Excerto da página -
-----

Encontra-se ainda provado com interesse que:

1.11. Nos anos de 2010, 2011 e 2012, o bar denominado R... tinha uma única empregada, a empregada de balcão – (cfr. depoimento das testemunhas E... e T...).

1.12. O bar R..., enquanto bar de alterne, é frequentado por clientes do sexo masculino e por senhoras denominadas “meninas”, que prestam, por conta própria, serviço de acompanhante aos clientes – (cfr. depoimento das testemunhas E... e T...).

1.13. A cada cliente que entra no bar é entregue um cartão de consumo, onde é anotado o respetivo consumo – (cfr. depoimento das testemunhas E... e T...).

1.14. Quando o cliente oferece um cocktail às “meninas” a empregada de balcão aponta o valor do cocktail na parte inferior do cartão do cliente, ao mesmo tempo aponta o valor do cocktail, e a bebida que a “menina” consumiu, à frente do nome da senhora a quem a bebida é oferecida e que consta de uma lista que se encontra junto ao balcão – (cfr. depoimento das testemunhas E... e T...).

1.15. Nessa lista, referida em 1.14, o Impugnante efetua o apontamento diário do destino de todas as quantias que lhe foram transferidas pelos TPA 530859 e 43728 – (cfr. doc. de fls. 253 a 396-v dos autos e o depoimento das testemunhas E... e T...).

-----

Material fornecido -
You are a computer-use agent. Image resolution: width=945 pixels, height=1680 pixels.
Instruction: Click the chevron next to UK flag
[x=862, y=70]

-----

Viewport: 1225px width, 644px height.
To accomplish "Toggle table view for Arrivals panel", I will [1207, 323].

-----

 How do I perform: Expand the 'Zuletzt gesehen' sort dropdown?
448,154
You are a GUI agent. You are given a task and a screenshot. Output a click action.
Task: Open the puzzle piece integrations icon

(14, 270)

-----

Instruções -
Reproduza, sem qualquer alteração, a passagem do excerto sobre o bar R... que vai desde “1.14. Quando o” até “o depoimento das testemunhas E... e T...).”, inclusive.

Resolução do exercício -
1.14. Quando o cliente oferece um cocktail às “meninas” a empregada de balcão aponta o valor do cocktail na parte inferior do cartão do cliente, ao mesmo tempo aponta o valor do cocktail, e a bebida que a “menina” consumiu, à frente do nome da senhora a quem a bebida é oferecida e que consta de uma lista que se encontra junto ao balcão – (cfr. depoimento das testemunhas E... e T...).

1.15. Nessa lista, referida em 1.14, o Impugnante efetua o apontamento diário do destino de todas as quantias que lhe foram transferidas pelos TPA 530859 e 43728 – (cfr. doc. de fls. 253 a 396-v dos autos e o depoimento das testemunhas E... e T...).